まず全ての前提となるリーダーの資質について。それは「情熱」と「規律」。前回レポートのタイトルは「偉大な教師というのは、生徒の心に火をつける」でしたが、その「心に火をつける」元となるのが、とりわけ「情熱」だということです。さらに言えば、その「情熱」を生み出す根源は「愛」、「愛」とは対象となる人を「どれだけ本気で知ろうとすることができるか」ということ。それは単に感情を知るだけでなく、理性的にも知らなければなりません。したがって、「愛」から生み出されるものが必然的に「情熱」と「規律」ということになるのではないかと思うのですが、早稲田大学ラグビー部の名将、大西鐵之助先生はこれを
左目でその人を全力で愛し 右目でその人を全力で分析せよ
と表現されたそうです。この言葉は、高名な経済学者、A.マーシャルの名言”Cool head but Warm heart”を想起させます。また、左目は情緒を司る右脳に直結し、右目は論理的思考を司る左脳と直結しているそうですが、上の言葉は恐らくそのこととも無縁ではないでしょう。
したがって、「愛」の反対語は「無関心(無視)」。無関心とは愛の欠如のことであるとも置き換えられると思いますが、リーダーとして心から愛の欠如はないと断言できるかどうか。永遠のテーマです。
第二に。なぜ「激動の時代に部下のやる気を高めなければならないのか」については、企業組織としてはそれが「業績向上につながるから」というのは凡そ異論のないところだと思います。実際、多少表現方法は異なっても、業績を向上させる公式は、
業績=能力(Ability)×モチベーション(Motivation)×理念の理解(Understanding Mission)
であると言われています。

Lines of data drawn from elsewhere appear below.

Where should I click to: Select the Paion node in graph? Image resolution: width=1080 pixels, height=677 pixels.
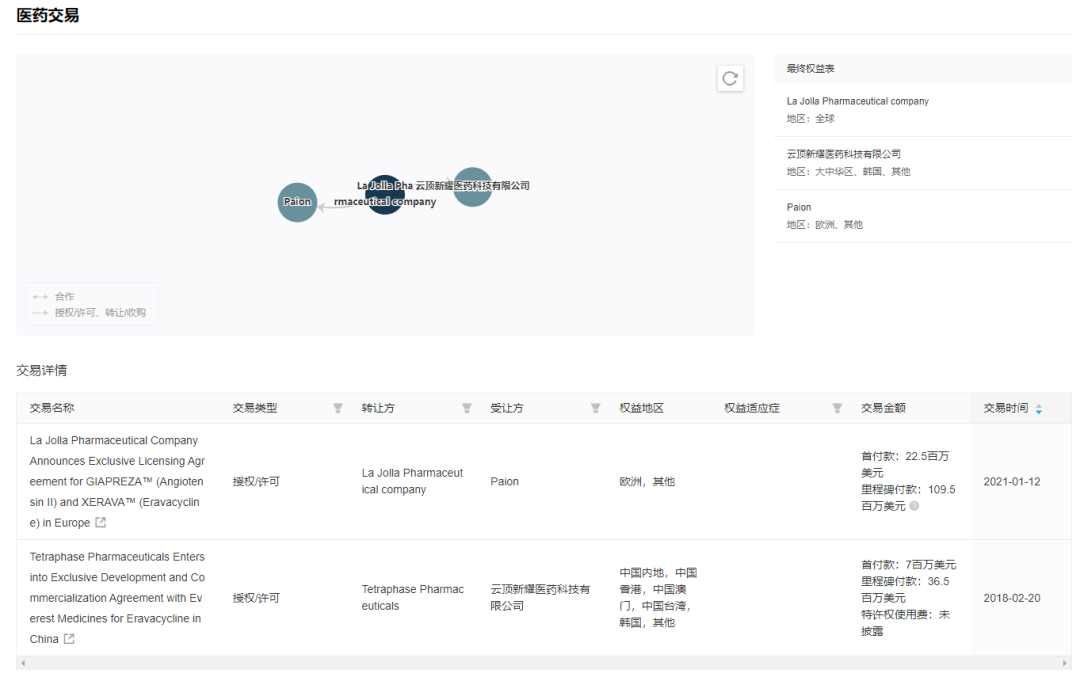pos(297,202)
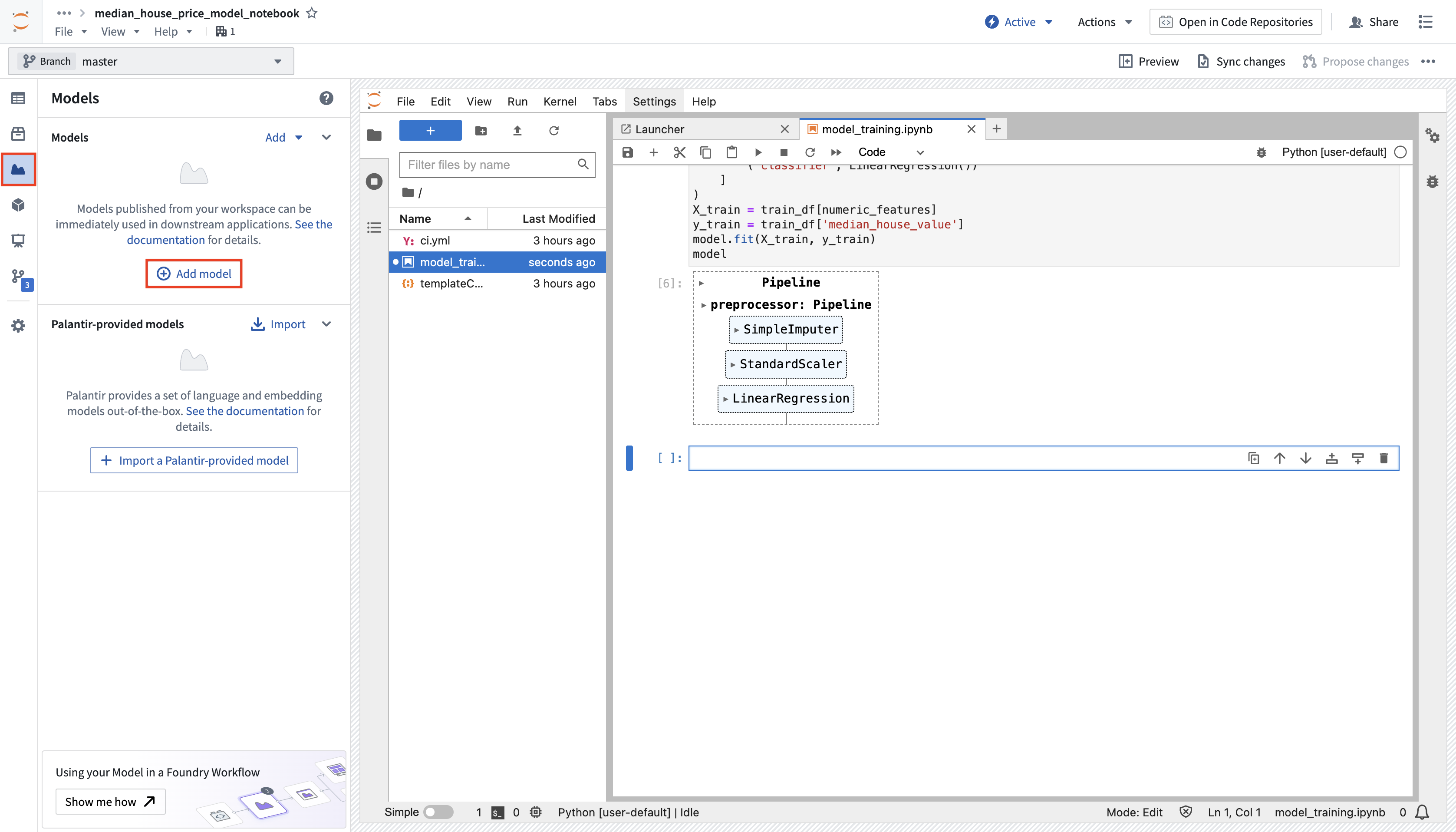This screenshot has height=832, width=1456.
Task: Save the notebook with the floppy disk icon
Action: coord(627,152)
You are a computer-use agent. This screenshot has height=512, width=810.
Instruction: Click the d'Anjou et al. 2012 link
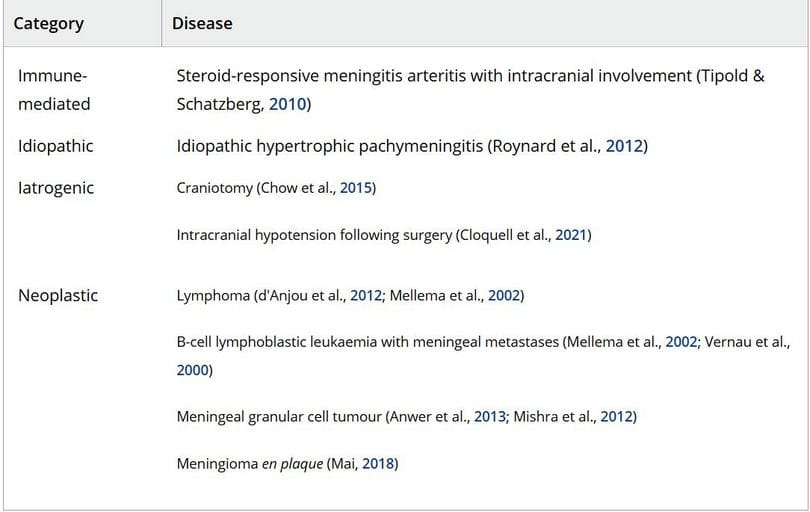click(366, 296)
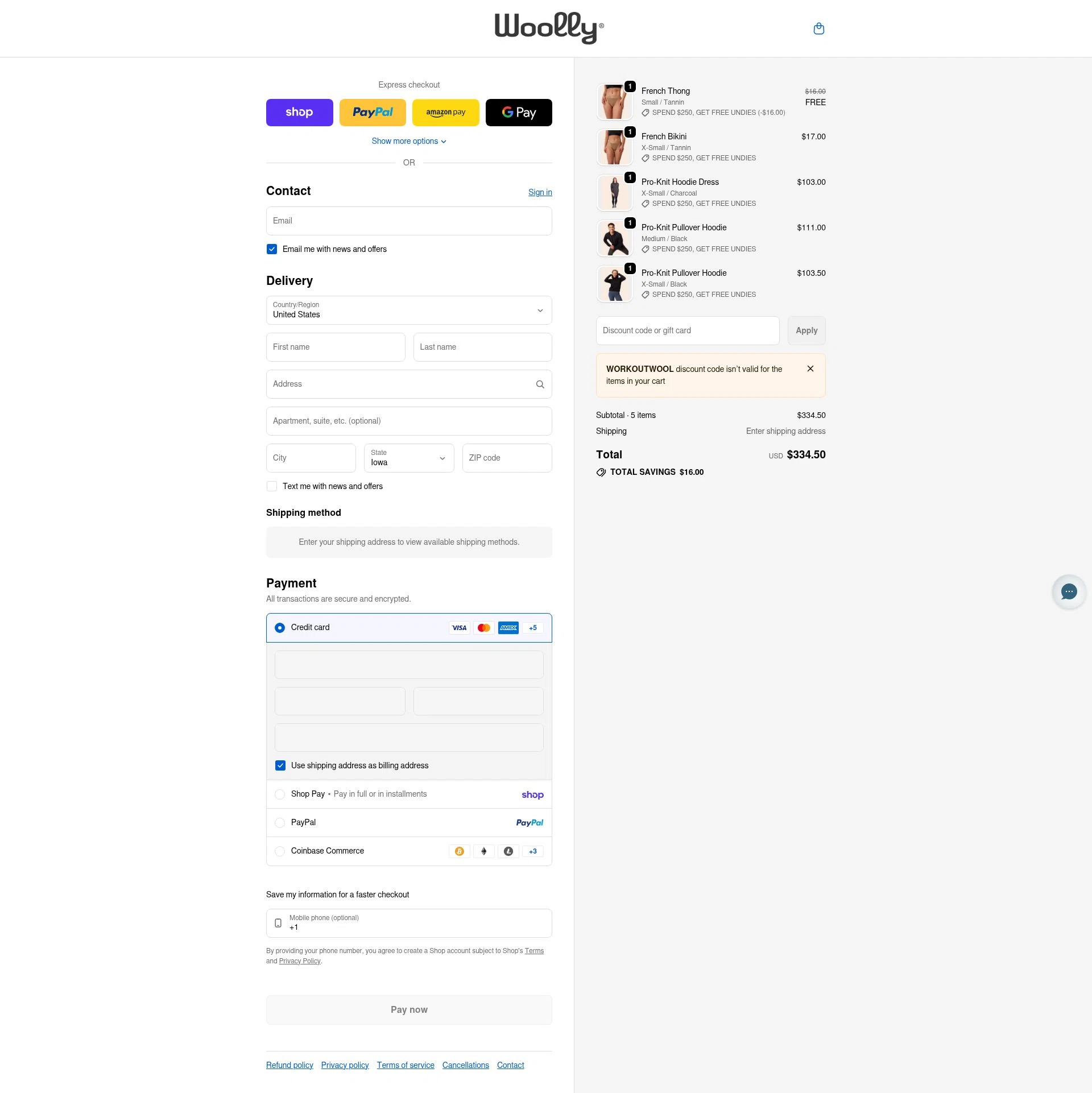The image size is (1092, 1093).
Task: Change the State from Iowa
Action: click(408, 458)
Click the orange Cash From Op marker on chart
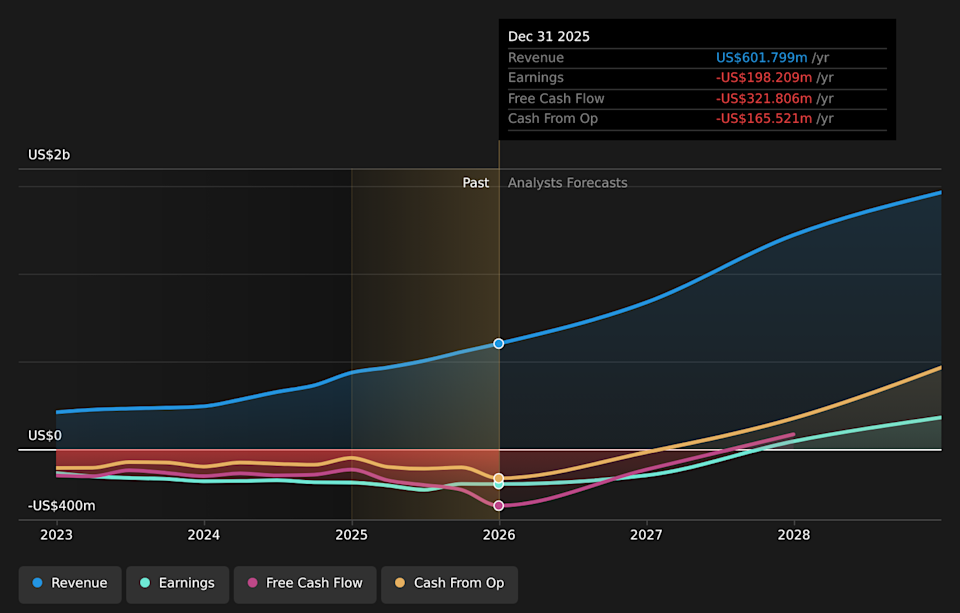 point(498,477)
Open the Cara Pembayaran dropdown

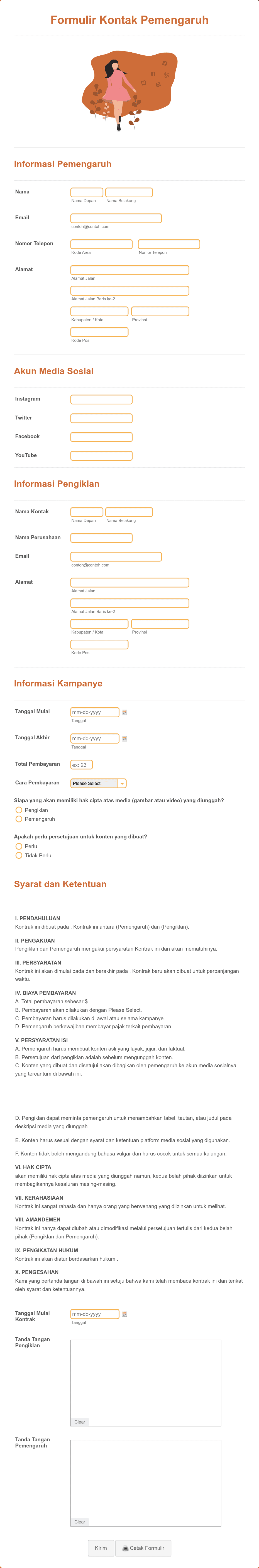(98, 783)
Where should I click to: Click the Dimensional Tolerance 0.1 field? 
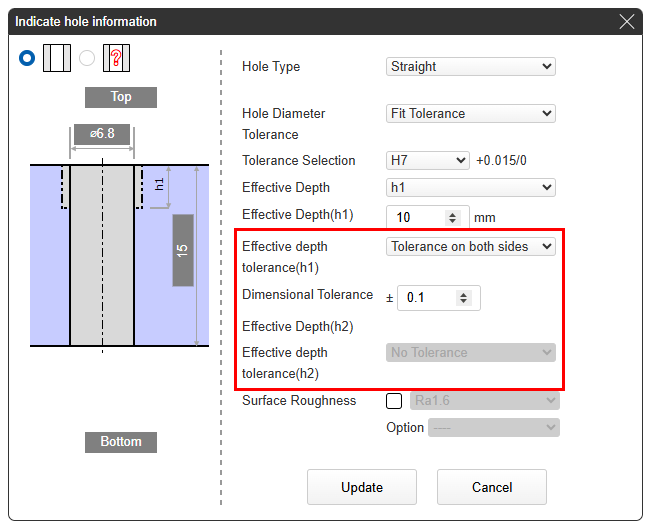pos(427,298)
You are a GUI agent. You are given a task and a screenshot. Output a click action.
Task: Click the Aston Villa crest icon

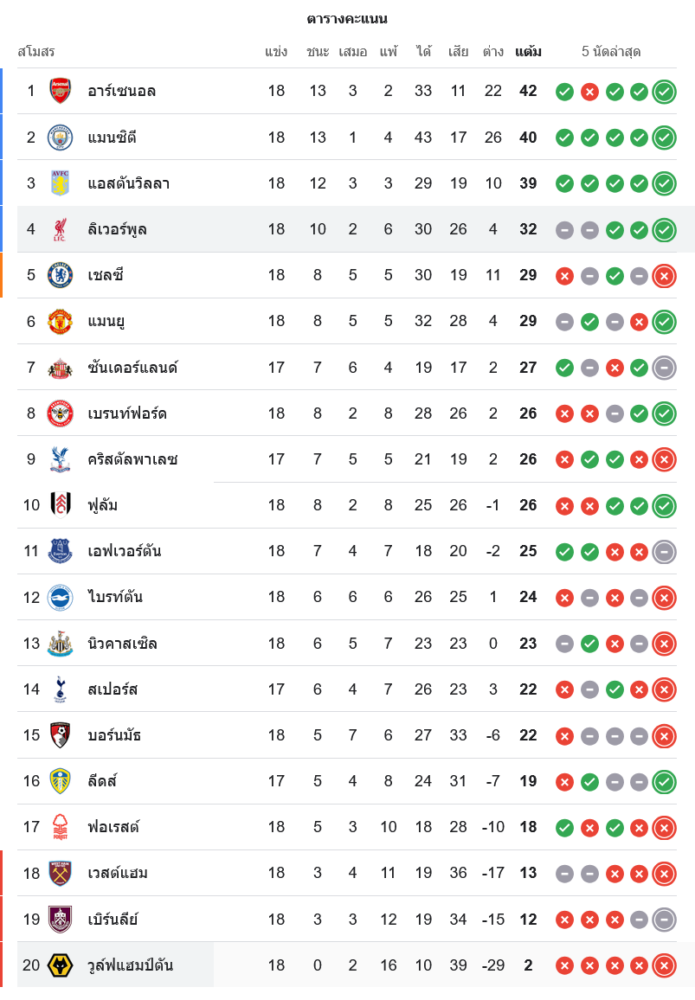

各因子にはそれぞれ特徴があり、
能力:値を大きくすることはできるが、先天的個人差も存在する
モチベーション:ゼロになる可能性がある
理念の理解:理解の仕方を誤ると、マイナスになる可能性がある
ということだそうです。
上の公式の第二因子である「モチベーション」が今回のメインテーマとなるのですが、一般にモチベーションを高める要因として「金銭」・「恐怖」・「成長」の三つが挙げられます。しかし、金銭と恐怖には、
金銭:原資に限界がある。評価基準を外すと機能しない。チームワークを阻害する恐れがある。
恐怖:最初はうまくいくが持続しない。失うものが多い。
といった欠点が指摘されており、「成長」を要因とするモチベーション向上が望ましいとされます。問題は、その人が成長したいと望んでいるか否かですが、成長欲求の条件となるものが「自律」だということです。「自律」については、前回レポートで述べましたので割愛しますが、2月19日の分科会における本田仁さんの「メンタリング」のお話とほぼ共通していると思います。
お話の中に出てきた、六代目尾上菊五郎の辞世の句、
まだ足らぬ 踊りおどりて あの世まで
自律心を持った人の成長欲求は生涯を賭しても足りないほど、大きく強いものだということでしょう。
最後に。前回はその「自律」という考え方が、当社の役職名ともなっている「和声(わせい)」と同義であるということについて述べさせていただきましたが、今回は同じく役職名となっている「中孚(ちゅうふ)」について考えました。「中孚」は『易経』の卦「風澤中孚」からの引用ですが、『易経』の「彖伝(たんでん)」では「中孚」について、次のように述べています。
中孚は柔、内に在りて剛、中を得たり。説びて巽(したが)い、孚(まこと)ありてすなわち邦(くに)を化するなり。
中孚とは、まさに小野さんのお話の中の「リーダーの姿勢」そのものなのではないかと、今回改めて思った次第です。